La historia, ambientada poco después de la Segunda Guerra Mundial, narra las experiencias de un grupo de marineros que sirven en la show more lancha Adrian, cuya misión consiste en rescatar todo tipo de barcos que se encuentren en problemas frente a las costas del estado de Maine. A lo largo de la narración, se nos van presentando los personajes de la novela, tanto su nombre y el cargo que desempeñan en el barco, como su carácter, con lo que logramos situarnos perfectamente como lectores además de sentirlos como personas reales. La novela describe a la perfección todo el ambiente marinero, así como las fuerzas de la naturaleza, el mar, las tormentas, el fuego, el hielo, peligros todos ellos a los que ha de hacer frente la tripulación sin importar el miedo que se pueda sentir. El elemento sobrenatural también está presente, en forma del fantasma de un antiguo miembro de la tripulación, aunque hay que remarcar que, siendo importante, no es el tema principal de la historia. Igualmente reseñable es el estado de ánimo de la tripulación ante la creencia de un Jonás a bordo, es decir, una persona que atrae la mala suerte, lo que provoca toda serie de problemas con el resto de compañeros.

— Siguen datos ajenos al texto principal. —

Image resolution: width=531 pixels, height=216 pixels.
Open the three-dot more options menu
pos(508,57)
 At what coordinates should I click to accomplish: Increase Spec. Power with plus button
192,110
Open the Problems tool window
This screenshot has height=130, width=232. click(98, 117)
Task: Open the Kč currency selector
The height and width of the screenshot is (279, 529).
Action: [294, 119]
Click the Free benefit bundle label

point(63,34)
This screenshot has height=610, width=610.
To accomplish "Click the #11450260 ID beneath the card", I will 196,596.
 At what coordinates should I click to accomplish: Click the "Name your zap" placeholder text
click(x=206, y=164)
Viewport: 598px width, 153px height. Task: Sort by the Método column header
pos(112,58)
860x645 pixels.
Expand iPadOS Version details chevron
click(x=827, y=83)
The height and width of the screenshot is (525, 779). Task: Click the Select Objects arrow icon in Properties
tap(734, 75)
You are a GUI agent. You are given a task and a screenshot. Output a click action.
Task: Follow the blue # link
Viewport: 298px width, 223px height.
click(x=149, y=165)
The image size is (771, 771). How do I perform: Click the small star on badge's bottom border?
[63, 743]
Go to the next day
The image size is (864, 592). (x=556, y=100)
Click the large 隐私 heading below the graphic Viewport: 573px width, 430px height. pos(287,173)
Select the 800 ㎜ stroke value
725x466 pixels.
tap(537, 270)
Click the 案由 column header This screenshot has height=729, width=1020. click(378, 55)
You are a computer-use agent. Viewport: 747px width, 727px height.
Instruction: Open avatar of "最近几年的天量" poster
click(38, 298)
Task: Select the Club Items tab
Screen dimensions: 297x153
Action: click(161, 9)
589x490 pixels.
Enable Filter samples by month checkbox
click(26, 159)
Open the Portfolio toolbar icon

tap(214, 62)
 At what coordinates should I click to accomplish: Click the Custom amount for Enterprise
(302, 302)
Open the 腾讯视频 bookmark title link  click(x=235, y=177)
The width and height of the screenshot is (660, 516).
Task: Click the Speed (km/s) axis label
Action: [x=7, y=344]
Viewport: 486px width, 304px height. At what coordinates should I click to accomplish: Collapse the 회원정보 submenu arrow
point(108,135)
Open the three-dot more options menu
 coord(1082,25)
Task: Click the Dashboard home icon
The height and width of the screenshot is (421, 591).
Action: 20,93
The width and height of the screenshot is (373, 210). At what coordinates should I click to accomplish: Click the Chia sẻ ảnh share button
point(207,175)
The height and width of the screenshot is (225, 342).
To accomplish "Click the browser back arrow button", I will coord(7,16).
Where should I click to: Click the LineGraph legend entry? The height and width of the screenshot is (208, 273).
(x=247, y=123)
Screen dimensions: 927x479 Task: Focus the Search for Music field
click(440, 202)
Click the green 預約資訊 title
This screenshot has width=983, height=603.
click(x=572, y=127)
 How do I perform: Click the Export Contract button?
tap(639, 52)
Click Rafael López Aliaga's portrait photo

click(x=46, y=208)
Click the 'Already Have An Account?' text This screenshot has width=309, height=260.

Jack Cady logra con su prosa, de elaborado estilo, transportarnos a bordo de la Adrian, en una novela que no es fácil de leer, debido al vocabulario marinero (se echa de menos un apéndice, ya que las notas a pie de página se hacen insuficientes) y de una estructura en la que hay que estar muy atento. ‘La guardia de Jonás’ es sin duda una gran novela, que nos hace recordar a clásicos de otras épocas, como Melville, Conrad y Hodgson.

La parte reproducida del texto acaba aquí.